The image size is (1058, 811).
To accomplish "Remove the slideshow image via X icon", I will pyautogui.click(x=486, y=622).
--
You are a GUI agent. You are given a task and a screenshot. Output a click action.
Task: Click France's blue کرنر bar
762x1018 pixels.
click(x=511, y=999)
...
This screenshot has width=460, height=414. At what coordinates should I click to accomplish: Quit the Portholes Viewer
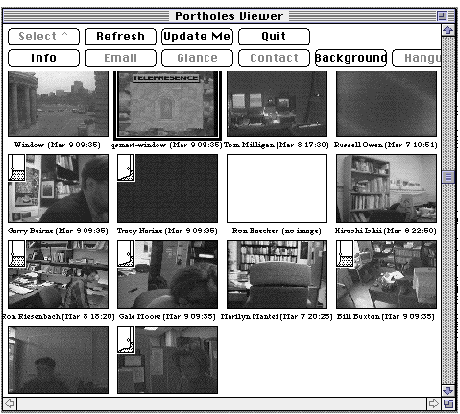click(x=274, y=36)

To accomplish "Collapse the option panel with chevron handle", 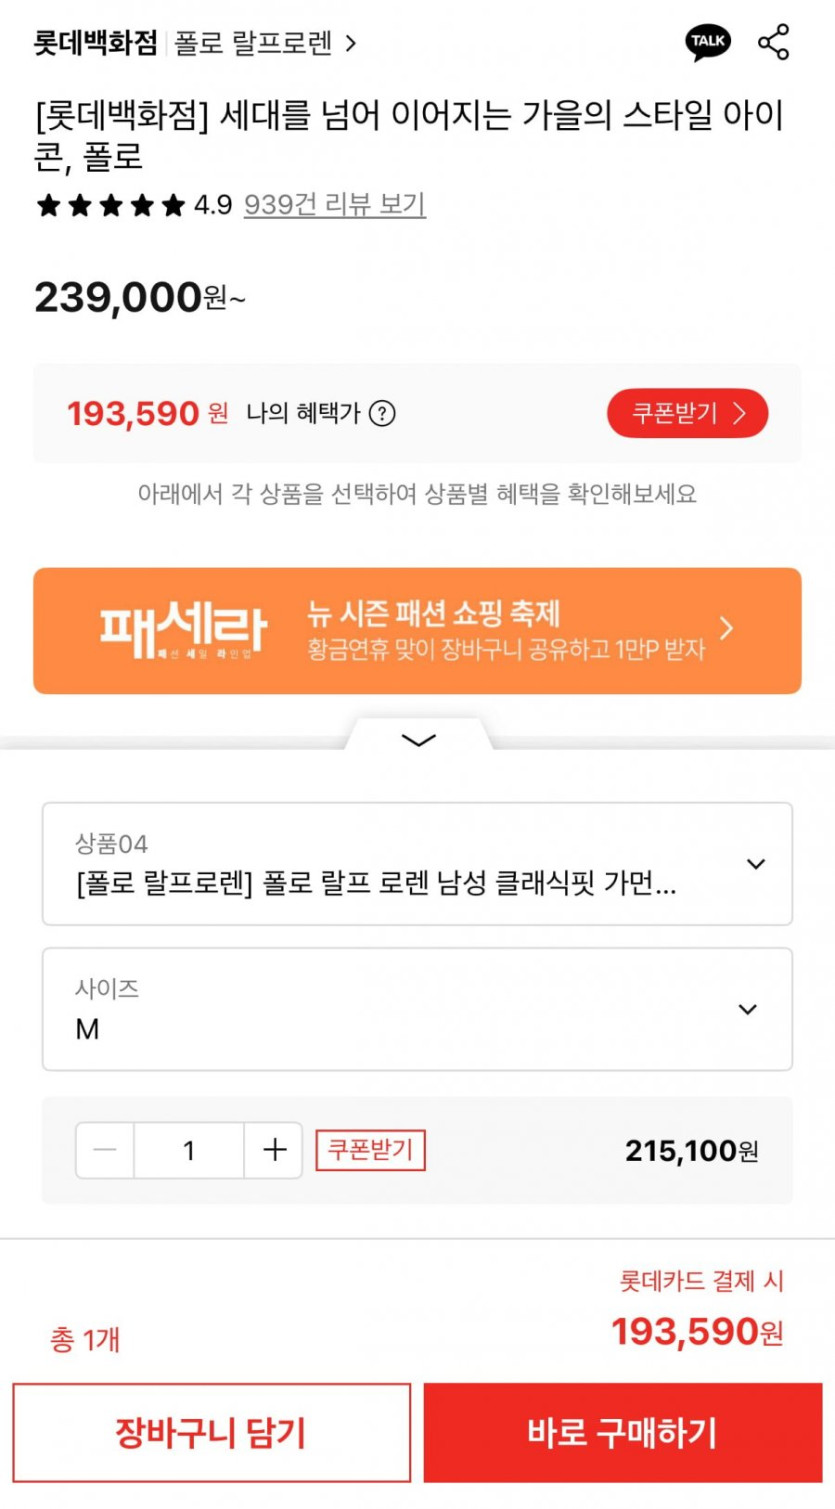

• **Requirement**
Read through the entries above and copy each line that has the string "image" in it.

• **Answer box**
The image size is (1058, 811).
To accomplish "Remove the slideshow image via X icon", I will pyautogui.click(x=486, y=622).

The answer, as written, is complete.